Personal information
- Date of birth: 8 June 1974 (age 51)
- Place of birth: Ajka, Hungary
- Position: Midfielder

Team information
- Current team: Videoton (manager)

Senior career*
- Years: Team / Apps / (Gls)
- 1992–1994: FC Veszprém / 39 / (8)
- 1994–1996: Győri ETO FC / 20 / (1)
- 1996–1997: Videoton FC / 33 / (3)
- 1997–2000: Újpest FC / 71 / (9)
- 2000: Verbroedering Geel / 2 / (0)
- 2000–2001: Vasas SC / 28 / (7)
- 2001–2007: NAC Breda / 83 / (5)
- 2007–2008: Újpest FC / 3 / (0)
- 2008: Lombard-Pápa TFC / 3 / (0)

International career
- 1998–2002: Hungary / 14 / (0)

Managerial career
- 2008–2009: Veszprém
- 2009: Balatonfüred (youth)
- 2010–2014: Balatonfüred
- 2015–2017: Videoton FC (assistant)
- 2015: Videoton FC (caretaker)
- 2018: Paks (assistant)
- 2018–2024: Veszprém
- 2024–2025: Fehérvár
- 2025–: Videoton

= Tamás Pető =

Hungarian football player and manager (born 1974)

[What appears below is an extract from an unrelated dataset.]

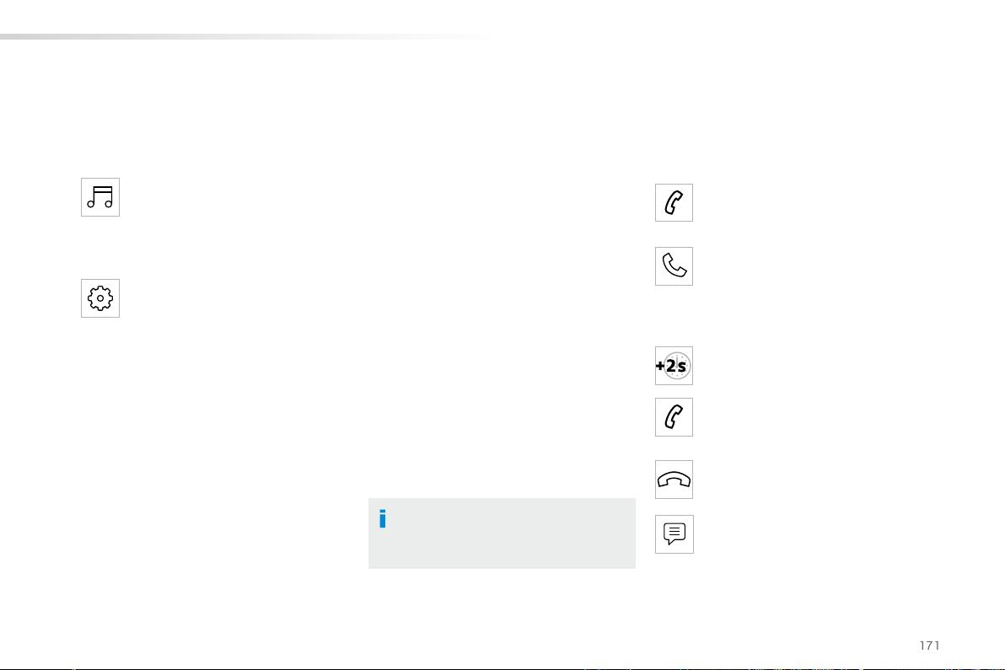Pick the clock icon labelled +2s

tap(674, 366)
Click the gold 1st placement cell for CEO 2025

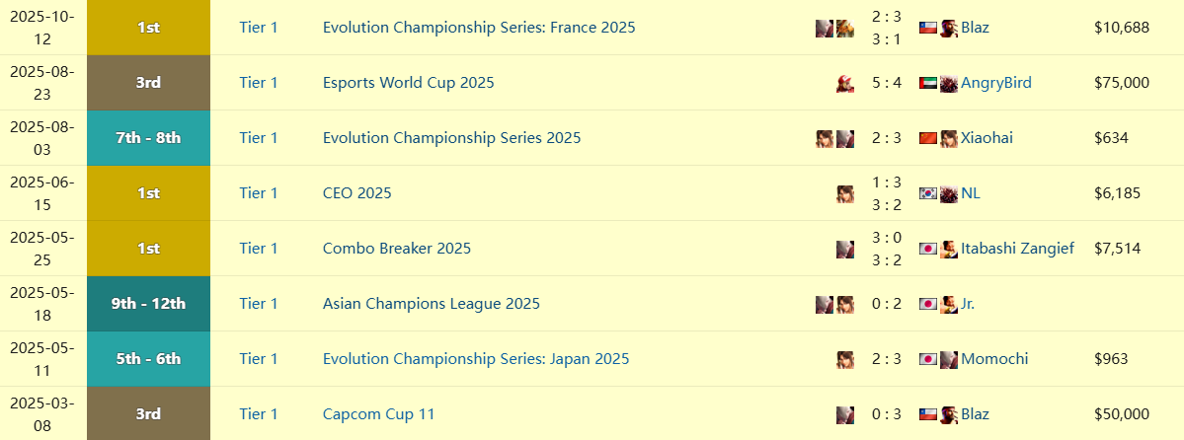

Tamás Pető (born 8 June 1974) is a Hungarian football manager and former player who is currently the manager of Nemzeti Bajnokság II club Videoton.

==Playing career==
Pető is a midfielder who was born in Ajka and made his debut in professional football, being part of the FC Veszprém squad in the 1992–93 season. He also played for Győri ETO FC, Videoton FC Fehérvár, Újpest FC and Vasas SC before joining NAC Breda.

==Managerial career==
Pető was appointed as the caretaker manager of the Nemzeti Bajnokság I club, Videoton FC after the dismissal of Bernard Casoni.

In an interview with former Videoton manager, Bernard Casoni, Pető was criticized due to his inexperience.

On 15 June 2024, he was appointed as the manager of Fehérvár FC.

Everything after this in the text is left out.